Compatible with any Jupyter deployment (local, JupyterHub, ...) and with Datalayer hosted Notebooks.

✨ MCP Overview

🔧 Tools Overview

The server provides a rich set of tools for interacting with Jupyter notebooks, categorized as follows:

Server Management Tools

Name Description
list_files List files and directories in the Jupyter server's file system.
list_kernels List all available and running kernel sessions on the Jupyter server.

Multi-Notebook Management Tools

Name Description
use_notebook Connect to a notebook file, create a new one, or switch between notebooks.
list_notebooks List all notebooks available on the Jupyter server and their status
restart_notebook Restart the kernel for a specific managed notebook.
unuse_notebook Disconnect from a specific notebook and release its resources.
read_notebook Read notebook cells source content with brief or detailed format options.

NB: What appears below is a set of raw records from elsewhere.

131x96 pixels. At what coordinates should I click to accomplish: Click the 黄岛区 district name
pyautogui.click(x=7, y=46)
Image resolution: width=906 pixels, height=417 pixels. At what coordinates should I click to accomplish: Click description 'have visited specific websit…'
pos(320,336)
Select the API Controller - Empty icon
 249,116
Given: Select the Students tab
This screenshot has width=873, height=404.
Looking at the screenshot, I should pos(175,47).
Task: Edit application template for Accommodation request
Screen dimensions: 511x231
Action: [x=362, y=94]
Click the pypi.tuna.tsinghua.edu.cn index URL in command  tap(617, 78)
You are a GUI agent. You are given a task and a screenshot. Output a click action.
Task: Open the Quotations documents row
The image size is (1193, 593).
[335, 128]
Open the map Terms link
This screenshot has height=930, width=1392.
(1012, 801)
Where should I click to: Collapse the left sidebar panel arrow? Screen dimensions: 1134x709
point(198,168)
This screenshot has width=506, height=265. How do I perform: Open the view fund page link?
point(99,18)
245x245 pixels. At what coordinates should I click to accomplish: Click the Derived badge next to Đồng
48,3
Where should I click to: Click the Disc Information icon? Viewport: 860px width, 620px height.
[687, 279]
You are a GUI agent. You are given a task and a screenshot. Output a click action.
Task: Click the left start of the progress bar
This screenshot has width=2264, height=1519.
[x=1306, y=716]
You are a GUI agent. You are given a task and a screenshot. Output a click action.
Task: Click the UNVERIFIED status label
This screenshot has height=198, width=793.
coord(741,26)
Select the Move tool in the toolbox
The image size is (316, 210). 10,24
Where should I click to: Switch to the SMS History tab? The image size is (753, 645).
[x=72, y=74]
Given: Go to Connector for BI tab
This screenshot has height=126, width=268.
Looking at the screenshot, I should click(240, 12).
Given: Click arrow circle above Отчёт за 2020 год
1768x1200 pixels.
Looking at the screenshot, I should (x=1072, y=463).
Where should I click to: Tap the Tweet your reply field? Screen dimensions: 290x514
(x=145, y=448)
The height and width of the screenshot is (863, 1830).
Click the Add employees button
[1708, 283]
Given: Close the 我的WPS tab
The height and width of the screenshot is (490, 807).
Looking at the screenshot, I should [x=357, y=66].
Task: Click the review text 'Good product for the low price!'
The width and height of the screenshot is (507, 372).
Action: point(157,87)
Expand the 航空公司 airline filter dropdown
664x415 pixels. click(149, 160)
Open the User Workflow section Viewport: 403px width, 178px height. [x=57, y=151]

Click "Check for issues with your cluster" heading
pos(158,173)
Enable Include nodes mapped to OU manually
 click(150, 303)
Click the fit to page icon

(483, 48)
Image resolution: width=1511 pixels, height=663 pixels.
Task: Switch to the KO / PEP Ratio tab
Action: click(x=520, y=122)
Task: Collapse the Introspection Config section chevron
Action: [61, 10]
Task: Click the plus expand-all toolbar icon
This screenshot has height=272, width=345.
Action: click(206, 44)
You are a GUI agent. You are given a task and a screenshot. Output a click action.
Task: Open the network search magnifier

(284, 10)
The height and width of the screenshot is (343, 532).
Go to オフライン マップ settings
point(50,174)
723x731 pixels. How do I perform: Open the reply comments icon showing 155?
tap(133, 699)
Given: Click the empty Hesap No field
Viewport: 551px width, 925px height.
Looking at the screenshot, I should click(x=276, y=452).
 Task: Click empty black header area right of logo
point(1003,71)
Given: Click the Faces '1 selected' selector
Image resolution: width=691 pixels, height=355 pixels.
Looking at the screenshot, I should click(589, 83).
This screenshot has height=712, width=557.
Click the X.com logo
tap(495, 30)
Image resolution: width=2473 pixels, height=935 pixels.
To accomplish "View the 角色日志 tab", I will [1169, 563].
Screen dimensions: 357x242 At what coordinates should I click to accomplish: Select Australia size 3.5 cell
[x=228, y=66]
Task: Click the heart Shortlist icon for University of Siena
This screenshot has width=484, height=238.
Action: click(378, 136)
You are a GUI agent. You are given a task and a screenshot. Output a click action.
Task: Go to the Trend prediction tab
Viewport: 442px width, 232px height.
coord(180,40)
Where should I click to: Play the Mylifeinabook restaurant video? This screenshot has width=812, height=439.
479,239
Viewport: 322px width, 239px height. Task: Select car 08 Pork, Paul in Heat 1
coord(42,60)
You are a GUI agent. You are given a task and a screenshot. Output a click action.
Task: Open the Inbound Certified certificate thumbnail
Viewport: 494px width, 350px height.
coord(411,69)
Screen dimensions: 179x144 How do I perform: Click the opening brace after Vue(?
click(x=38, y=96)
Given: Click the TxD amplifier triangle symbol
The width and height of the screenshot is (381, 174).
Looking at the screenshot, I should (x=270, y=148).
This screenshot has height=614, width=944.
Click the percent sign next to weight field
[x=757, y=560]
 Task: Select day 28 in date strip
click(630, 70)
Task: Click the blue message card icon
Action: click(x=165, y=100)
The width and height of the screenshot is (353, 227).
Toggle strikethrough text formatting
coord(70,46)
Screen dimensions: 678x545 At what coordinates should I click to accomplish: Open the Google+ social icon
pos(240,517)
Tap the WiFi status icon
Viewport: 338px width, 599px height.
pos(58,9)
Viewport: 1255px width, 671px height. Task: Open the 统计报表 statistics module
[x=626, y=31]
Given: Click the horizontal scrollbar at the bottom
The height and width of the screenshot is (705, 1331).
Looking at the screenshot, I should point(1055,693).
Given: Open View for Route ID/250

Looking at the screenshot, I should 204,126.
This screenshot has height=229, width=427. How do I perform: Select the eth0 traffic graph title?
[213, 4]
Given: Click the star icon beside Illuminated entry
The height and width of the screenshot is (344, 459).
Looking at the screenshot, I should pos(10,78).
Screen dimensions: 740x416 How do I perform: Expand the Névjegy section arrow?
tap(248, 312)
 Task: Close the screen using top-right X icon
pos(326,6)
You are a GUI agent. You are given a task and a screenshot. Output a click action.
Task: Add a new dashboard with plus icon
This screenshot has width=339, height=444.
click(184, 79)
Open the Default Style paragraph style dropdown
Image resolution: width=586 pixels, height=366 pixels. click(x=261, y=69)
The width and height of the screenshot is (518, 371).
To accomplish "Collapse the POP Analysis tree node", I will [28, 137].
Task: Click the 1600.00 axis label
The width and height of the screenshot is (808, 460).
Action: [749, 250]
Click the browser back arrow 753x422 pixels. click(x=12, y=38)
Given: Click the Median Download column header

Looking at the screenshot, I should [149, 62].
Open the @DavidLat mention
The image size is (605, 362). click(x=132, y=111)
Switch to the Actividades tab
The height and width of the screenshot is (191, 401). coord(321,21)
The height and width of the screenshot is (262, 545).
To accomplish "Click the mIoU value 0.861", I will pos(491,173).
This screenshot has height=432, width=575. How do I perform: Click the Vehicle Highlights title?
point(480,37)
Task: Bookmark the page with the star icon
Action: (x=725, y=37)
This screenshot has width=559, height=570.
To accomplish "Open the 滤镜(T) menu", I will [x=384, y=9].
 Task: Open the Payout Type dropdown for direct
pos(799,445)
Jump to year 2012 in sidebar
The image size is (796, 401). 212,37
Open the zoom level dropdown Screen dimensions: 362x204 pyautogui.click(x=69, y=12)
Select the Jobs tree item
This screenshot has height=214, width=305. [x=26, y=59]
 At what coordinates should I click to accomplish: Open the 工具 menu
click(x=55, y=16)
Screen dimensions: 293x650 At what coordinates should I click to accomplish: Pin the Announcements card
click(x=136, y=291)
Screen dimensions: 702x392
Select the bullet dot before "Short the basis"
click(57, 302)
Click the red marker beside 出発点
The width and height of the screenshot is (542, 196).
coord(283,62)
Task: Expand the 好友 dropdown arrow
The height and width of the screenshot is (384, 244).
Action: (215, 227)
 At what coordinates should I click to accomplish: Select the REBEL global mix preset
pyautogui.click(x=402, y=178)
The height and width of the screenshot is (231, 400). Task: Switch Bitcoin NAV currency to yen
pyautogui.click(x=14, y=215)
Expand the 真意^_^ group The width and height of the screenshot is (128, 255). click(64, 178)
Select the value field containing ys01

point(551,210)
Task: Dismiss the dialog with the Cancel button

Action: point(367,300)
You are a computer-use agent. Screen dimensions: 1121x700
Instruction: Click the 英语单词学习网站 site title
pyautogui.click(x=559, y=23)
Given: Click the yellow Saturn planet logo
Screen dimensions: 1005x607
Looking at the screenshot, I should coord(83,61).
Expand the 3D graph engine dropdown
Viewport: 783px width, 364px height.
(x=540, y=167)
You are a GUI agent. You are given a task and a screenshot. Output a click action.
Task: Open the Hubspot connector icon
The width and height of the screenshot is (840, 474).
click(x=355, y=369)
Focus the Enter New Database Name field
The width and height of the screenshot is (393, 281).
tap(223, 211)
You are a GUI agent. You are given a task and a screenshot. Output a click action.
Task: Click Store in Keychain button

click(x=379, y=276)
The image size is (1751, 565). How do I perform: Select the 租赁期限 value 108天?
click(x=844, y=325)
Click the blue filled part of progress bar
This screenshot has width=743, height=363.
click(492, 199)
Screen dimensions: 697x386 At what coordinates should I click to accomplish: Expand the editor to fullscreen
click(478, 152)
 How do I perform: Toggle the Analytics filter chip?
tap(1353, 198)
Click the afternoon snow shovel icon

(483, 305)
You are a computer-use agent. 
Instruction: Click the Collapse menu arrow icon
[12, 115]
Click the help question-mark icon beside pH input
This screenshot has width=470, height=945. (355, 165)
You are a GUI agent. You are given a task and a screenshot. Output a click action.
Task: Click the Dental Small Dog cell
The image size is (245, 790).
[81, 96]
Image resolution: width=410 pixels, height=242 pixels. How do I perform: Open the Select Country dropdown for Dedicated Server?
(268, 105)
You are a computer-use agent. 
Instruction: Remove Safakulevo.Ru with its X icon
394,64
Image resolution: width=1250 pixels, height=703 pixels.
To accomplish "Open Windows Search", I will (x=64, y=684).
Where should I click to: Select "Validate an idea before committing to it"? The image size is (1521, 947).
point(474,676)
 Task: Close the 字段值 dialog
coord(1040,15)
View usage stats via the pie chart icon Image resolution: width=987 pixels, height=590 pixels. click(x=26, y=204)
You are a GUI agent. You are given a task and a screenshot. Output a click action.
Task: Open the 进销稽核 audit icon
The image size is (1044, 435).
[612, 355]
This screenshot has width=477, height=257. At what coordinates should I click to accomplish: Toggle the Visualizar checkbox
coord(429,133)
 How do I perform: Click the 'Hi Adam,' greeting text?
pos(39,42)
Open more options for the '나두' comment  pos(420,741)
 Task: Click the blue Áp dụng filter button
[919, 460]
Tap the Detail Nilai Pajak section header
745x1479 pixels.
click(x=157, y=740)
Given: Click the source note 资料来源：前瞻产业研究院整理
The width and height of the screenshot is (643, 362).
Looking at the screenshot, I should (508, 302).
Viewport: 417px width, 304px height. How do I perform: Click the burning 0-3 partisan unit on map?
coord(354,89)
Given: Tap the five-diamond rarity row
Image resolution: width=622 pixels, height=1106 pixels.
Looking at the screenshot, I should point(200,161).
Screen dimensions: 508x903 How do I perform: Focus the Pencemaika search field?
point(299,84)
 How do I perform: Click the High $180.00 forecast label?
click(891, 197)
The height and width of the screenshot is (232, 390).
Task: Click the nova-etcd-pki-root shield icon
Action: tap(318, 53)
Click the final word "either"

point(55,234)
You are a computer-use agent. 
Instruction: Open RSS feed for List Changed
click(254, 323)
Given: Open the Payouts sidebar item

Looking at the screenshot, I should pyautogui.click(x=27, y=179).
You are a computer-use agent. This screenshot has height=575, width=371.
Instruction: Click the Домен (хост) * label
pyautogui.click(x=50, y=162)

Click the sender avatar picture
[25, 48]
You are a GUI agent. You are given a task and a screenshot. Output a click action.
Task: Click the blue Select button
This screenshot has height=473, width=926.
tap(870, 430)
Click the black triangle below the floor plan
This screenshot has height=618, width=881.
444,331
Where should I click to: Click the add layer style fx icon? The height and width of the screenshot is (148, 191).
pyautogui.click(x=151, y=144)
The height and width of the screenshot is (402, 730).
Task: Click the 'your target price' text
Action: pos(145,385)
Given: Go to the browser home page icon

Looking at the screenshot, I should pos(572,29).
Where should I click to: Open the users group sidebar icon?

Cell Operations and Execution Tools

Name Description
read_cell Read the full content (Metadata, Source and Outputs) of a single cell.
insert_cell Insert a new code or markdown cell at a specified position.
delete_cell Delete a cell at a specified index.
overwrite_cell_source Overwrite the source code of an existing cell.
execute_cell Execute a cell with timeout, supports multimodal output including images.
insert_execute_code_cell Insert a new code cell and execute it in one step.
execute_code Execute code directly in the kernel, supports magic commands and shell commands.

JupyterLab Integration

Available only when JupyterLab mode is enabled. It is enabled by default.

Name Description
notebook_run-all-cells Execute all cells in the current notebook sequentially

For more details on each tool, their parameters, and return values, please refer to the official Tools documentation.

📝 Prompt Overview

The server also supports prompt feature of MCP, providing a easy way for user to interact with Jupyter notebooks.

Name Description
jupyter-cite Cite specific cells from specified notebook (like @ in Coding IDE or CLI)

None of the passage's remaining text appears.